Re: Pascal's Mugging

For those who are unfamiliar with Pascal’s Mugging, here’s an excerpt from Wikipedia:

“In Bostrom’s description, Blaise Pascal is accosted by a mugger who has forgotten their weapon. However, the mugger proposes a deal: the philosopher gives them his wallet, and in exchange the mugger will return twice the amount of money tomorrow. Pascal declines, pointing out that it is unlikely the deal will be honoured. The mugger then continues naming higher rewards, pointing out that even if it is just one chance in 1000 that they will be honourable, it would make sense for Pascal to make a deal for a 2000 times return. Pascal responds that the probability of that high return is even lower than one in 1000. The mugger argues back that for any low but strictly greater than 0 probability of being able to pay back a large amount of money (or pure utility) there exists a finite amount that makes it rational to take the bet. In one example, the mugger succeeds by promising Pascal 1,000 quadrillion happy days of life. Convinced by the argument, Pascal gives the mugger the wallet.”

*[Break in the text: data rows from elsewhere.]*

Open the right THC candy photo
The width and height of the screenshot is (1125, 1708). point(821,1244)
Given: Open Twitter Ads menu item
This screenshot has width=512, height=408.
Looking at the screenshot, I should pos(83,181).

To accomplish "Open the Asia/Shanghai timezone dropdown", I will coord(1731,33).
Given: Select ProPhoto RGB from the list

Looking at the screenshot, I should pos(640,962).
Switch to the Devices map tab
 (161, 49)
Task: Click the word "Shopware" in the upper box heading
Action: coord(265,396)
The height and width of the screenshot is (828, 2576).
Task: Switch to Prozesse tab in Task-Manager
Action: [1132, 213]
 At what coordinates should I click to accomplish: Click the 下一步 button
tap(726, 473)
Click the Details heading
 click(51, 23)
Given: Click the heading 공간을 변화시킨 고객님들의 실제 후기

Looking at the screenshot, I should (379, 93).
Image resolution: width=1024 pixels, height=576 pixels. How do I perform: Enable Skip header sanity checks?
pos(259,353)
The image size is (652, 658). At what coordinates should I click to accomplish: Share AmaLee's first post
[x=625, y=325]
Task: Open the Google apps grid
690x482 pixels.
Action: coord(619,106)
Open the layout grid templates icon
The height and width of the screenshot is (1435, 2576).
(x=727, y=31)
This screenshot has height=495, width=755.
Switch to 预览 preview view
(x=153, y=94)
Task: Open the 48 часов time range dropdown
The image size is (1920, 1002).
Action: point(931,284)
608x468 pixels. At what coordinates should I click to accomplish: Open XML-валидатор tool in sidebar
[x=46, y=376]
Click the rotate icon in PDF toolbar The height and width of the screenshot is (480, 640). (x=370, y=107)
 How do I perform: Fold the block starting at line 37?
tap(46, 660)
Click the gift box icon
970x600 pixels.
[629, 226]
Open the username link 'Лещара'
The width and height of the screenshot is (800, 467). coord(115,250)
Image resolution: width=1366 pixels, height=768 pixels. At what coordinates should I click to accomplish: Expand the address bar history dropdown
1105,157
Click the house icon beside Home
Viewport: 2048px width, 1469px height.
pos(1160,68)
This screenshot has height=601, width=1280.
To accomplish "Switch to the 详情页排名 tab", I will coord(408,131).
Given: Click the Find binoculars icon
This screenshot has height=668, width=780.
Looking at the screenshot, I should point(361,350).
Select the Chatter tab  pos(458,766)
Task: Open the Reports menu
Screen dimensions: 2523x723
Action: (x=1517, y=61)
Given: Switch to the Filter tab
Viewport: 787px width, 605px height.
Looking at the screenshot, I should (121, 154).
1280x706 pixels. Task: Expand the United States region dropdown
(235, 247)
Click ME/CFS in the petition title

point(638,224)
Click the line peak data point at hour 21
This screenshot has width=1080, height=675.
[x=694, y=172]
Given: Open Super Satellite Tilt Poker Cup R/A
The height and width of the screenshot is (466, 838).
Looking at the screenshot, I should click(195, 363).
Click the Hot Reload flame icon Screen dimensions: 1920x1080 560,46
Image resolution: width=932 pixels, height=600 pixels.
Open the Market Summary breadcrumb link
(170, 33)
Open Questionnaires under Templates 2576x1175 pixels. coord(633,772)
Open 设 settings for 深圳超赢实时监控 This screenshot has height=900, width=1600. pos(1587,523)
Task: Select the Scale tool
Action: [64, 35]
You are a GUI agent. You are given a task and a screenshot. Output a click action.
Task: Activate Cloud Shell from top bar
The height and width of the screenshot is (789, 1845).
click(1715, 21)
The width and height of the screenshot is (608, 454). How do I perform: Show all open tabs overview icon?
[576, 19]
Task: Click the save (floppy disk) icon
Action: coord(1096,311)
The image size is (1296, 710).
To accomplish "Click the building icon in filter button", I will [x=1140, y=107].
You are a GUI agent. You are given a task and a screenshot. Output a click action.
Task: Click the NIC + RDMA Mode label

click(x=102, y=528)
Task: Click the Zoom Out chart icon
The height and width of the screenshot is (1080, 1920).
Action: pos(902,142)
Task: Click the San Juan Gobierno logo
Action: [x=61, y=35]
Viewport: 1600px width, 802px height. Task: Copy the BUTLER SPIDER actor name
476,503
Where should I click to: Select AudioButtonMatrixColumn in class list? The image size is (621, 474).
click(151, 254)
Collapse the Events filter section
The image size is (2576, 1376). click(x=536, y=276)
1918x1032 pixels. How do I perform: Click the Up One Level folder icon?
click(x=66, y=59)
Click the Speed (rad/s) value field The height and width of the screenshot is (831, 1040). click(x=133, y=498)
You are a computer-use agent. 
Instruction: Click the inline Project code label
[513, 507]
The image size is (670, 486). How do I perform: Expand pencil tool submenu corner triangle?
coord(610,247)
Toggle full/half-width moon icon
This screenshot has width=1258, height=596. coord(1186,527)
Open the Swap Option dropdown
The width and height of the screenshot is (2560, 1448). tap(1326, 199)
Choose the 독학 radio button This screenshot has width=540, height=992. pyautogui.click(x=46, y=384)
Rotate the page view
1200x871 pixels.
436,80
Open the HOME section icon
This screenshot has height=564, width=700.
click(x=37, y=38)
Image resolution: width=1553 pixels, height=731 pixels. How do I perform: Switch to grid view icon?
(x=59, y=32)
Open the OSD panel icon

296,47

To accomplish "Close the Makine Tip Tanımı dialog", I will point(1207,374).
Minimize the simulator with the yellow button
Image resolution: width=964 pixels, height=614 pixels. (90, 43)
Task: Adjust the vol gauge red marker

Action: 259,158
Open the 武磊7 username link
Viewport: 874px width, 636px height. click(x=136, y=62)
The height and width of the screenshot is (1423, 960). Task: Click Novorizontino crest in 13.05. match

The justification for the possibility of the mugger giving Pascal 1,000 quadrillion happy days of life is basically that “anything’s possible”, however unlikely it may be. For the sake of the argument, I’ll grant that premise. There’s always this general possibility that there’s something we don’t understand that goes beyond where reasoning, evidence, and science can take us. Maybe we’re in a simulation. Maybe I’m a Boltzmann brain. Maybe an evil demon is tricking me about everything. I’m fine with that part of the thought experiment.

The problem I see with Nick Bostrom’s version of Pascal’s mugging is that it suggests a false dichotomy: either Pascal just loses his wallet or he gets 1,000 quadrillion happy days of life. Clearly, these are not the only two possibilities given the justification of “anything is possible”.

Since there’s no evidence that the mugger actually has the ability to grant happy days, I would assign the 1,000 quadrillion happy days outcome the same probability as an outcome where Pascal suffers for 1,000 quadrillion miserable days after giving the mugger his wallet. And I could also justify the possibility of the misery outcome using the same “anything’s possible” justification. In fact, any outcome the mugger suggests with massive reward for giving up the wallet can be countered by suggesting an equally unlikely counterfactual which is just as bad as the good outcome is good, thus cancelling any expected gains from Pascal giving up his wallet.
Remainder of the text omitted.